* What you need to do
Rewrite everything from the line containing "Task: Click the yellow warning banner message" down to the end of the entries as a numbered list, skipping blank lines. Leave the pictures out of your answer.

Dataset entries
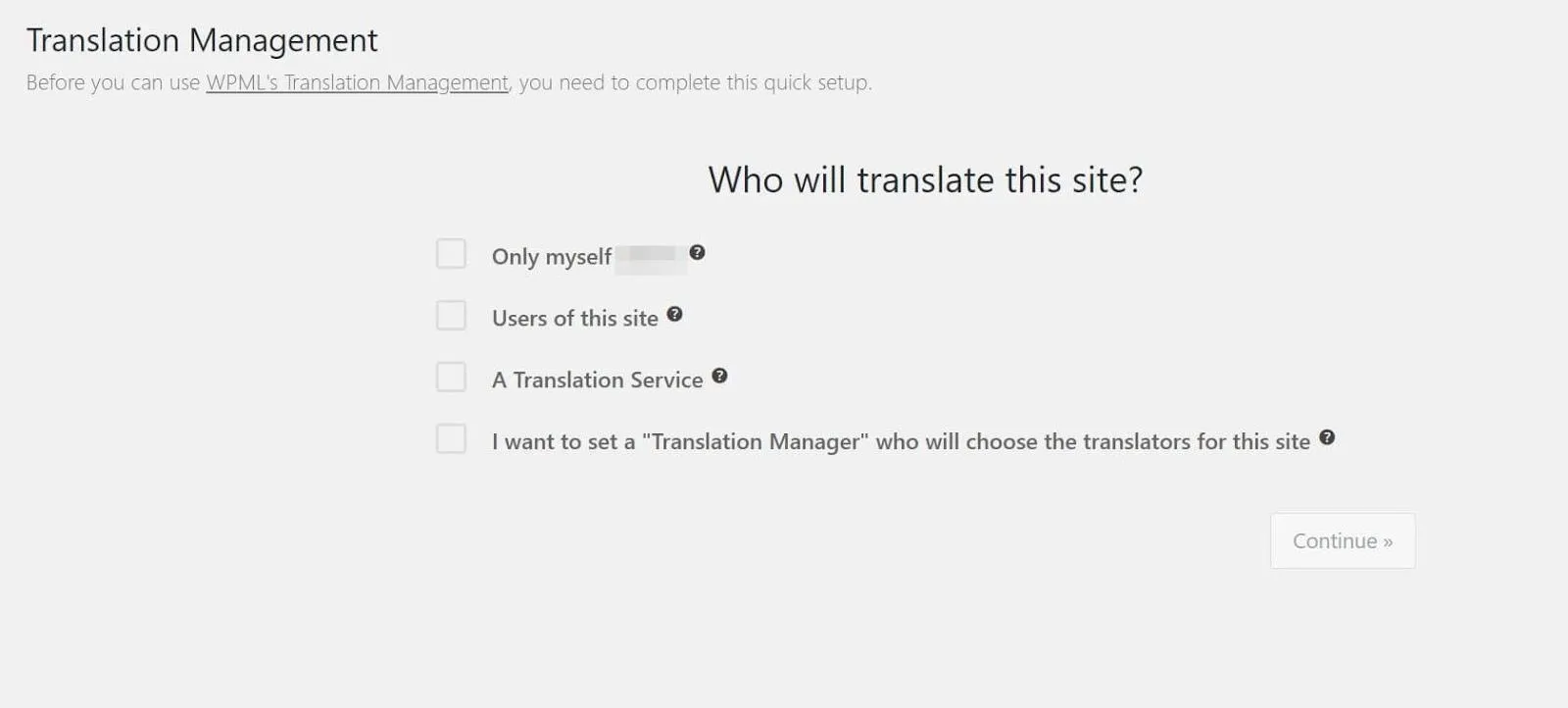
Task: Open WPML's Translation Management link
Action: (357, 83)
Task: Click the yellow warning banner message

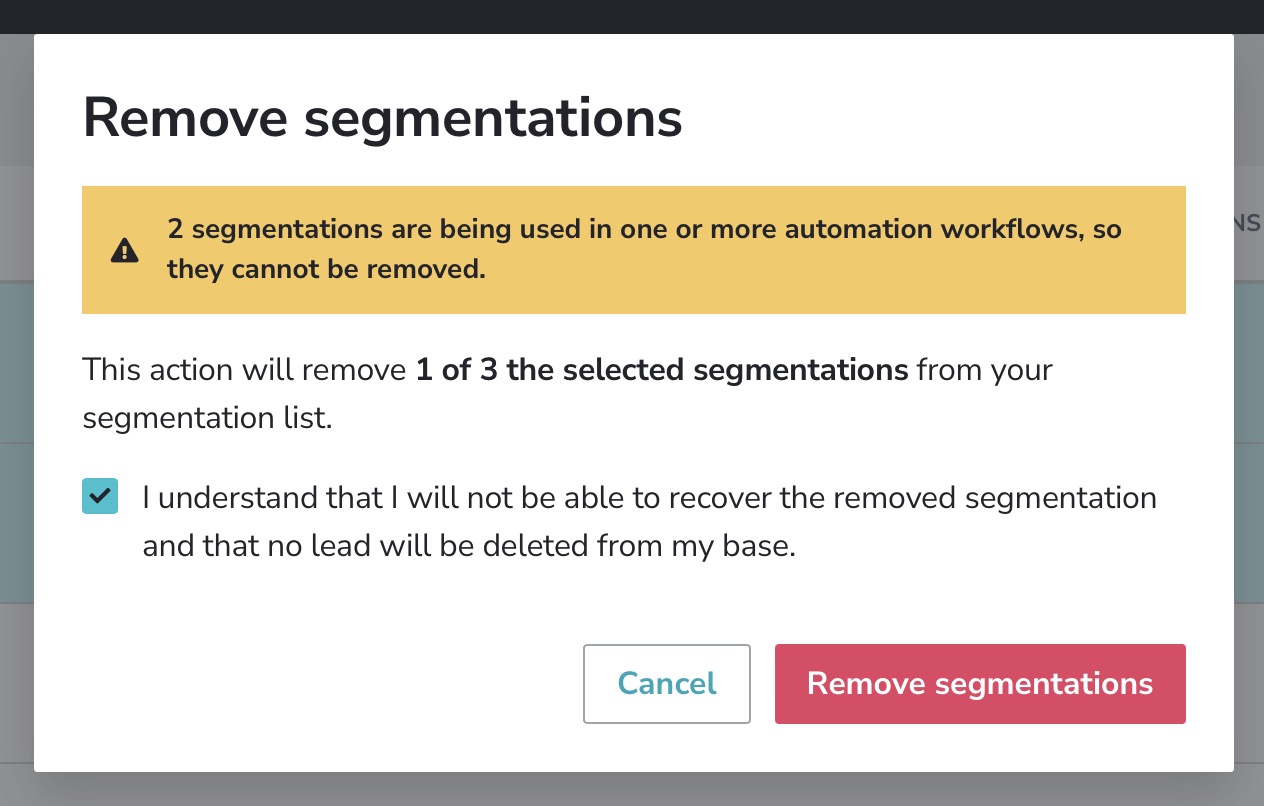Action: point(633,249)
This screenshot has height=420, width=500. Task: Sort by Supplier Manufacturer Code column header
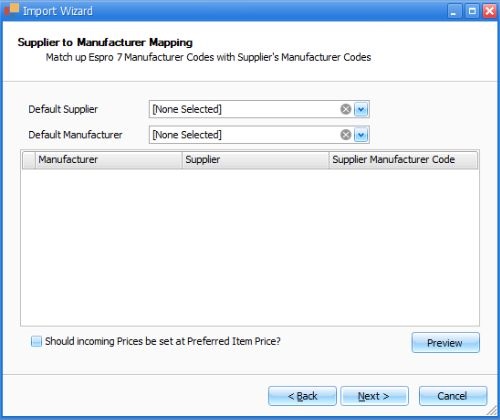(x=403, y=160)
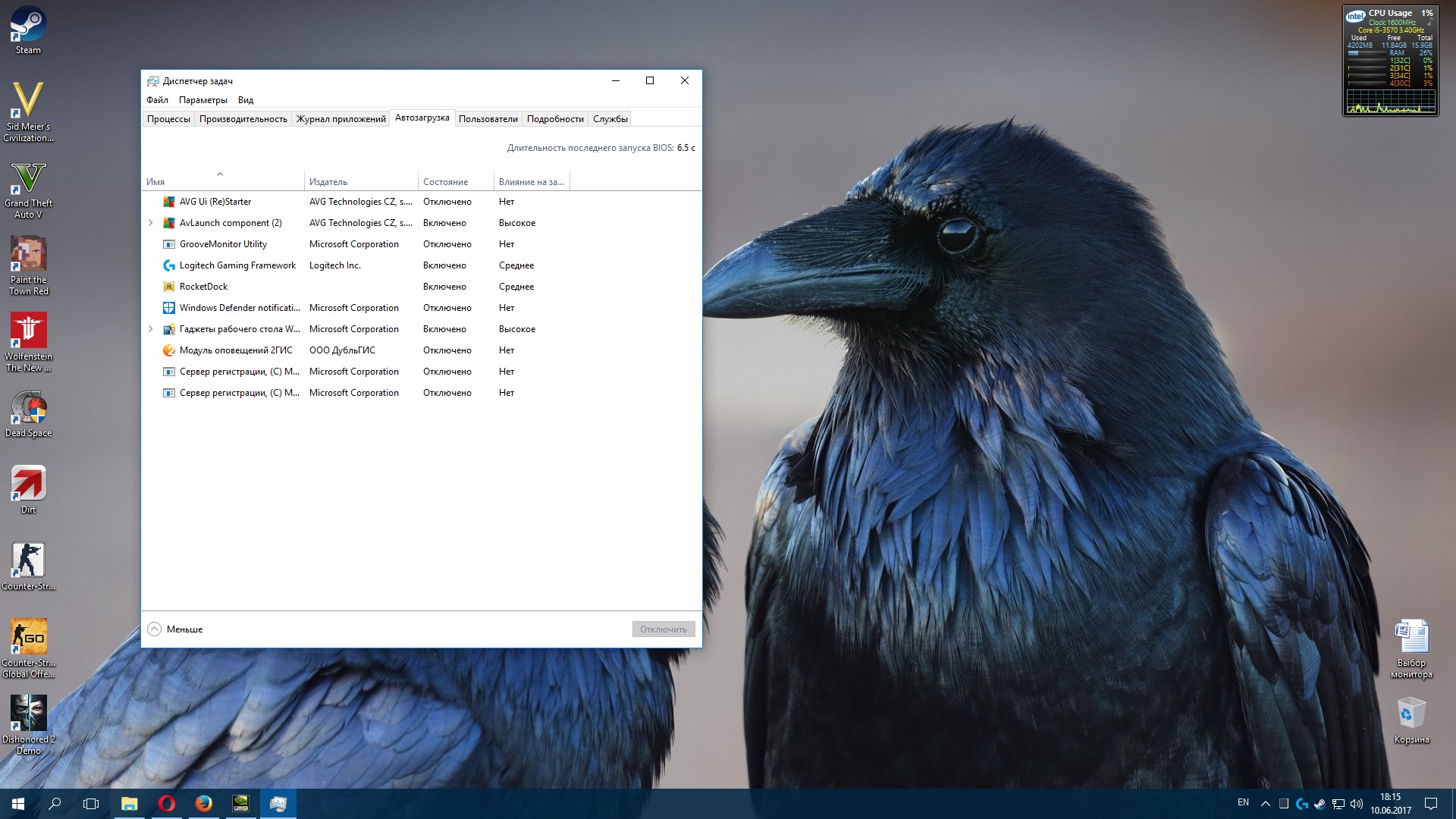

* Reply
1. Task: Click the yellow warning banner message
2. Action: point(633,249)
3. This screenshot has height=420, width=500. Task: Sort by Supplier Manufacturer Code column header
4. (x=403, y=160)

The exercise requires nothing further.